[TASK DESCRIPTION]
Transcribe the lines below, starting at the first one and ending at the line containing "Looking at the", with both included; leave the pictures out.
*** SOURCE INFORMATION ***
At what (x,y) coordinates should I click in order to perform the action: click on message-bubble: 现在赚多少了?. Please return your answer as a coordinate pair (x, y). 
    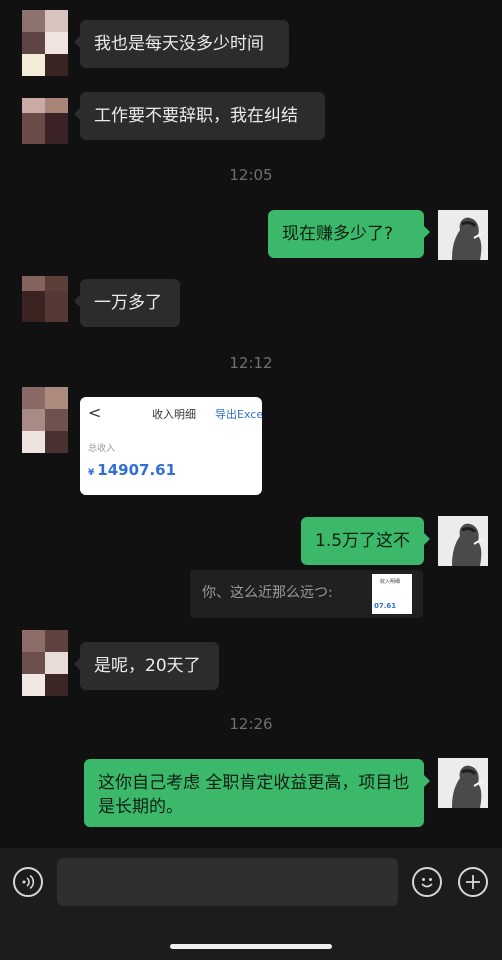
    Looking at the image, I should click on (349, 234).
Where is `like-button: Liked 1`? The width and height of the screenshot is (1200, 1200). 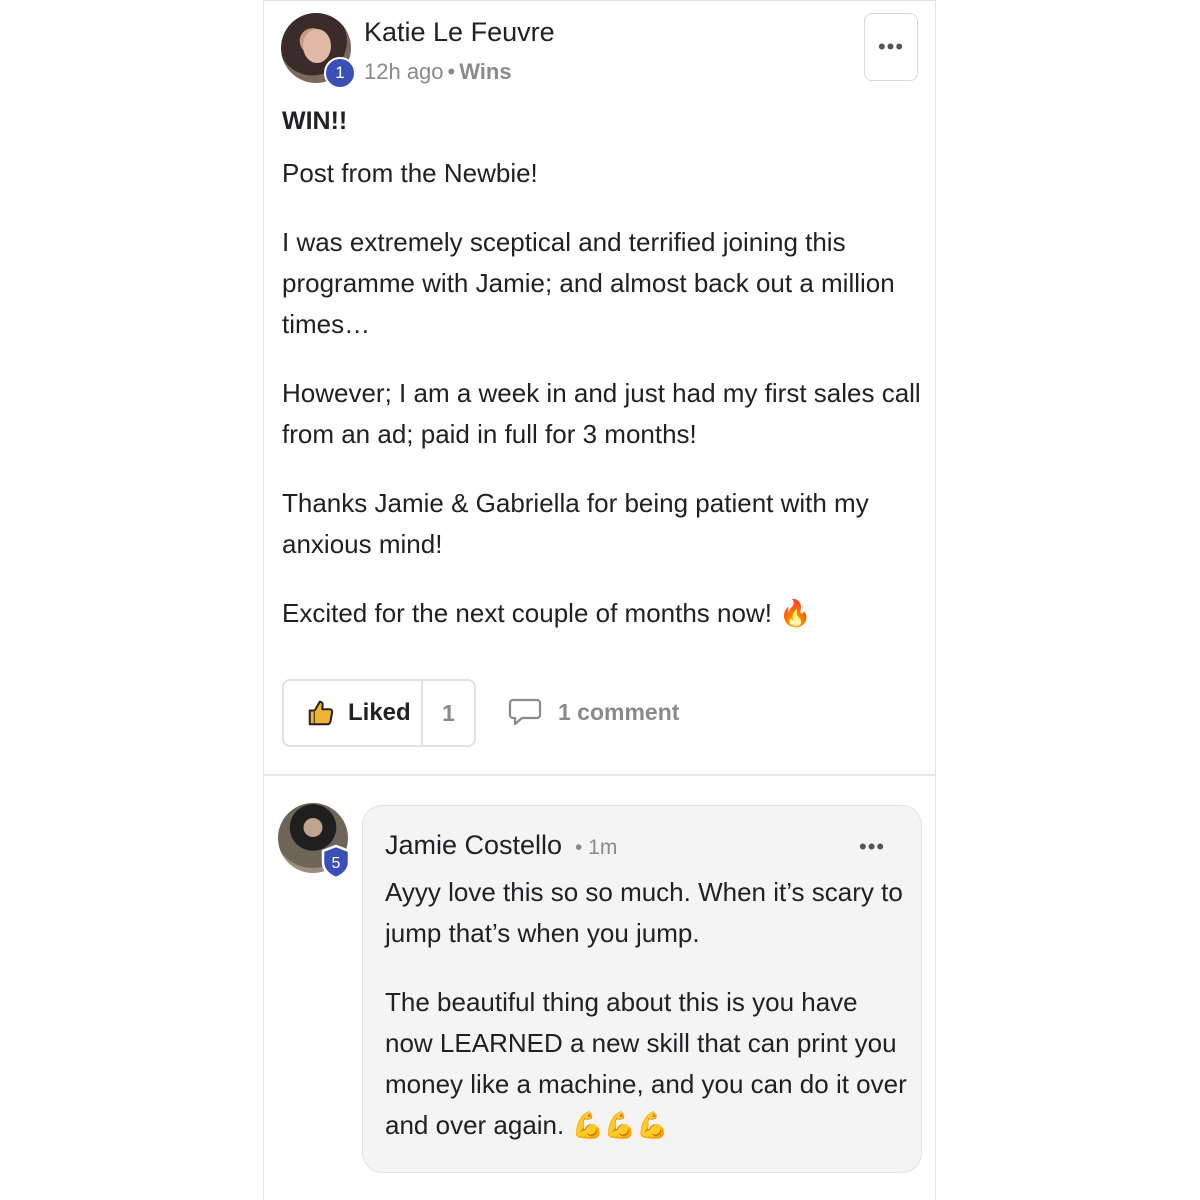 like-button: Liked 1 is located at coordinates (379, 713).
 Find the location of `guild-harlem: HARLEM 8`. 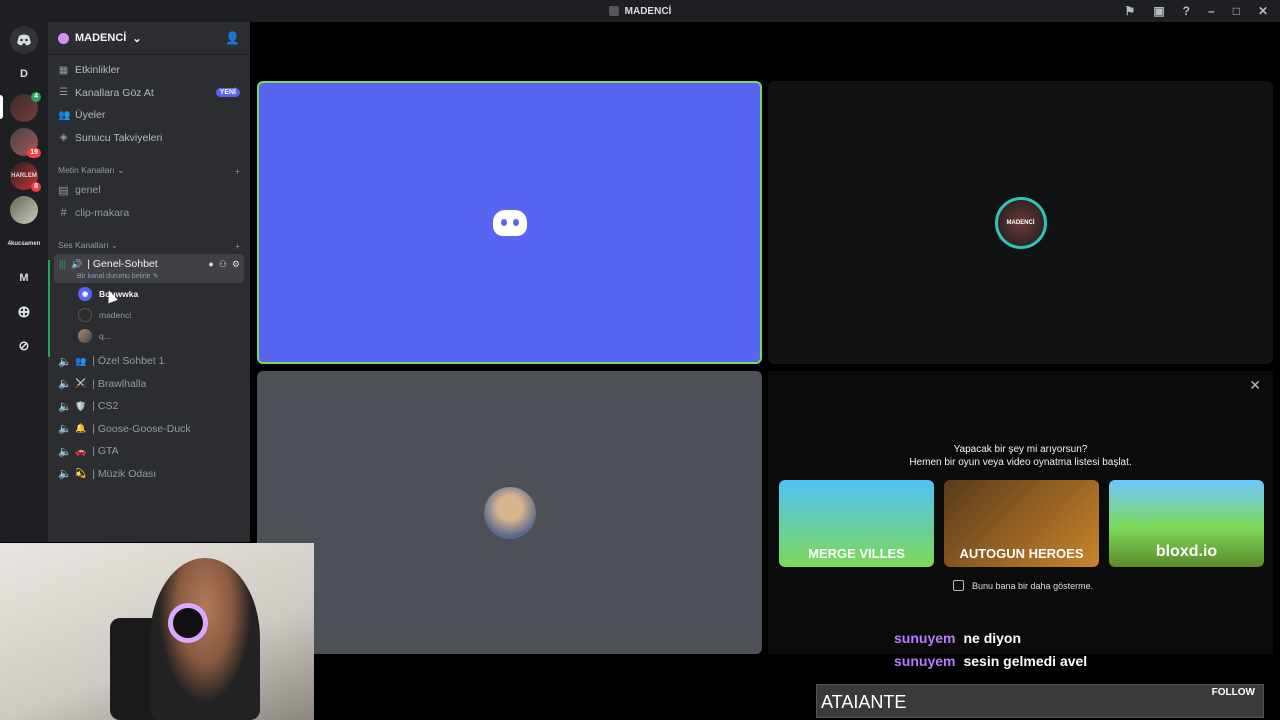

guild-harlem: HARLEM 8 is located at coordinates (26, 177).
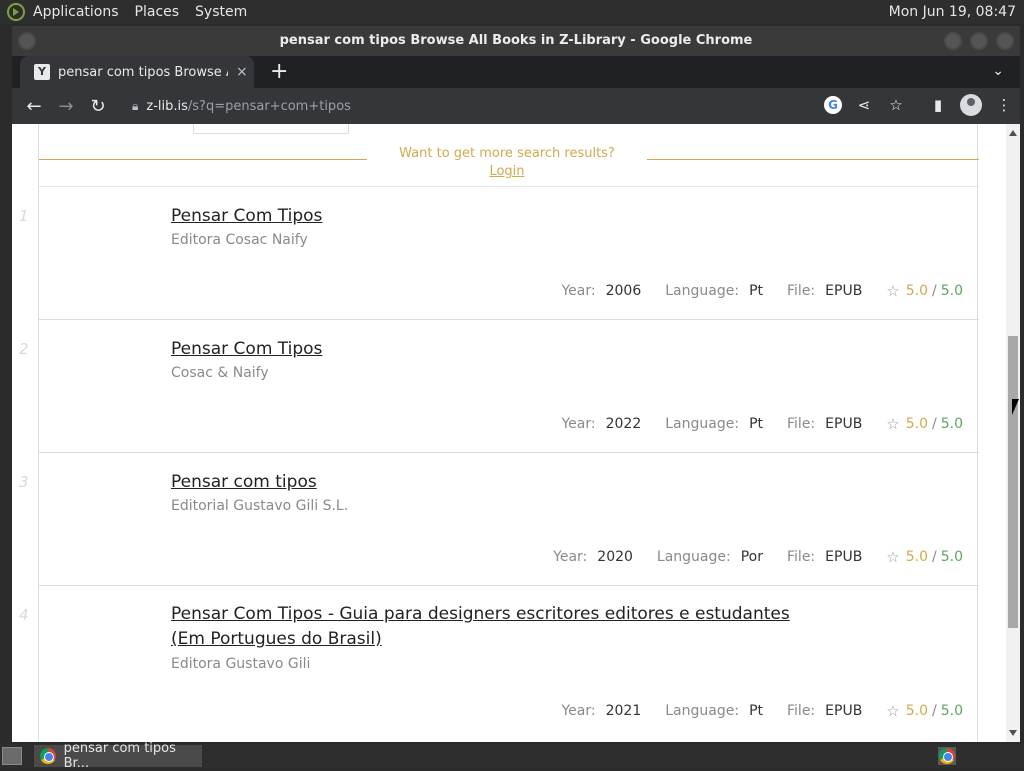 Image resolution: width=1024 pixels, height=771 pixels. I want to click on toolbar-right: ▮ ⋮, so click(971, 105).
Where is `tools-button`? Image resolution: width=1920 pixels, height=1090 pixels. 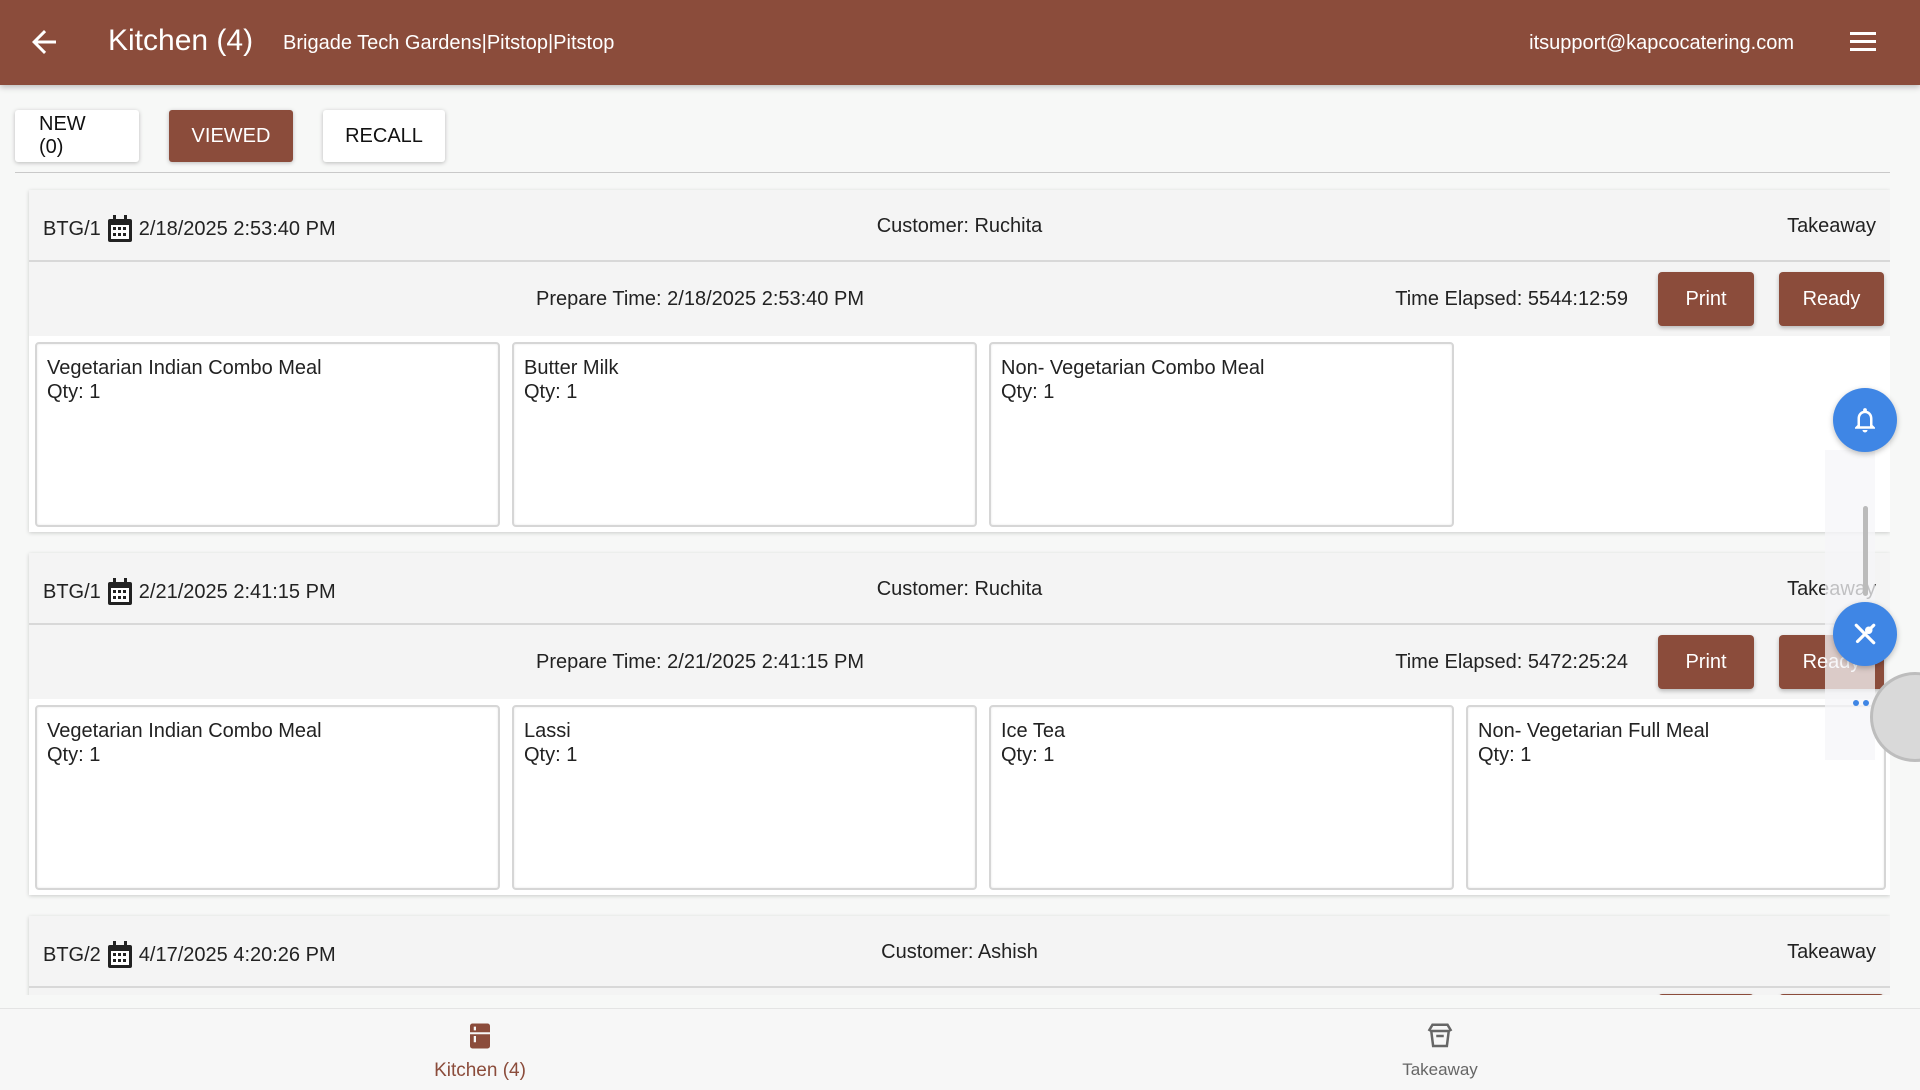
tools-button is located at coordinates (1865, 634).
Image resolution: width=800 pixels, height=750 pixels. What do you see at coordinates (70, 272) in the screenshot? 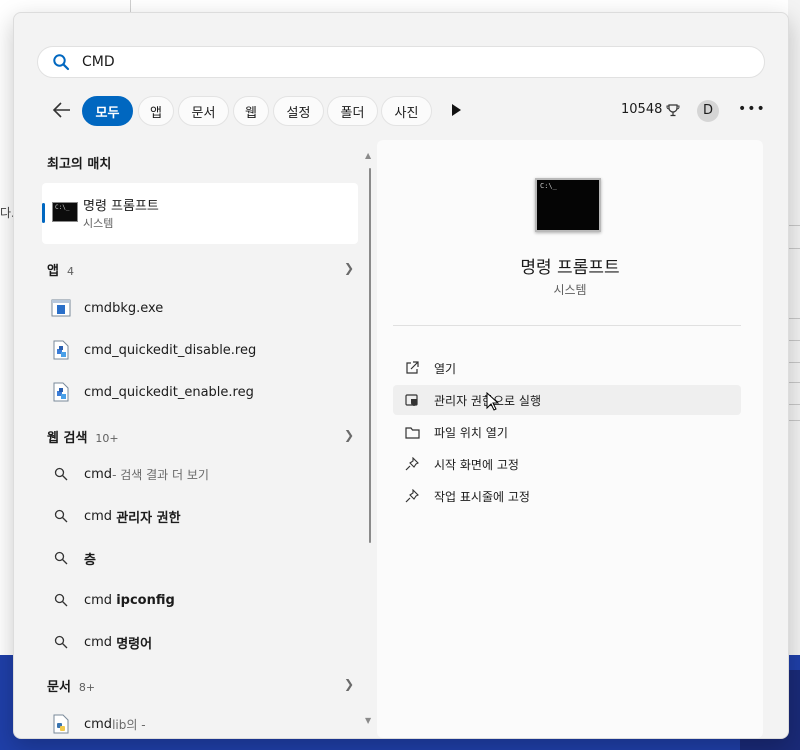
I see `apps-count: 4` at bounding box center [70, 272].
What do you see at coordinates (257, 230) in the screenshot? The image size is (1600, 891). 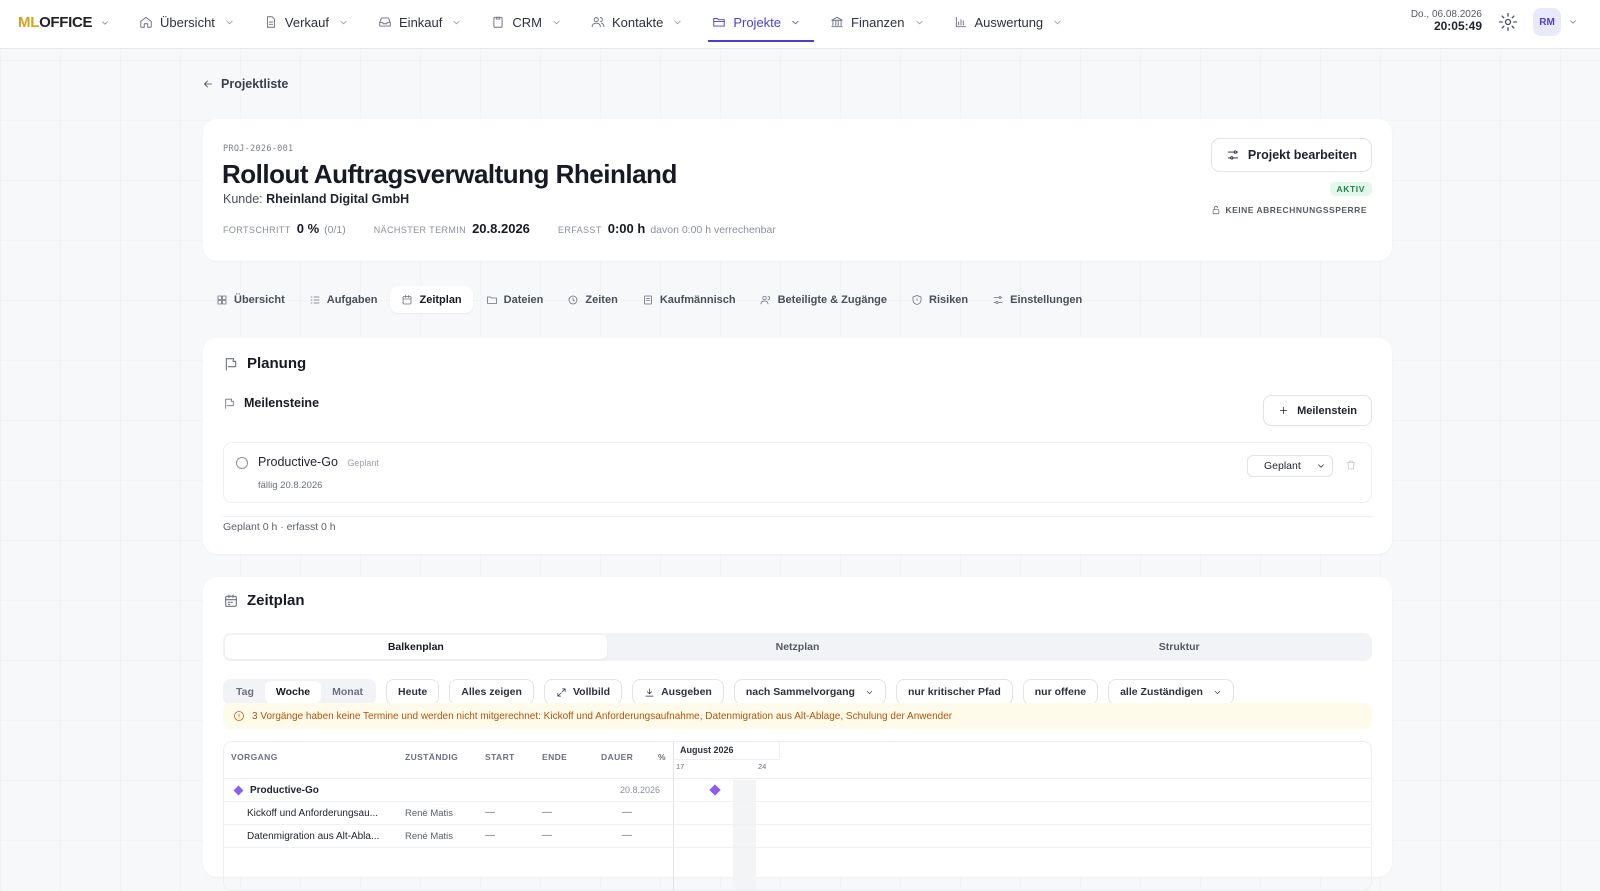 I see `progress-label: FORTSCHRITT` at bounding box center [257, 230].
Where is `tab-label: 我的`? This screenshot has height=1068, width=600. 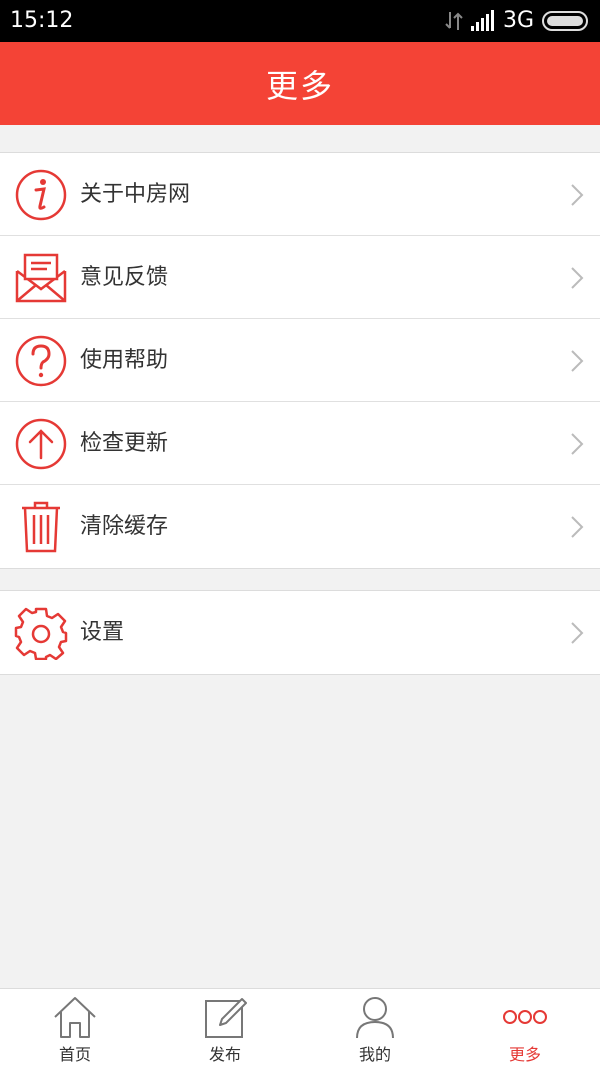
*** End of SOURCE INFORMATION ***
[THE ANSWER]
At what (x,y) coordinates should I click in order to perform the action: click on message-bubble: 现在赚多少了?. Please return your answer as a coordinate pair (x, y). 
    Looking at the image, I should click on (349, 234).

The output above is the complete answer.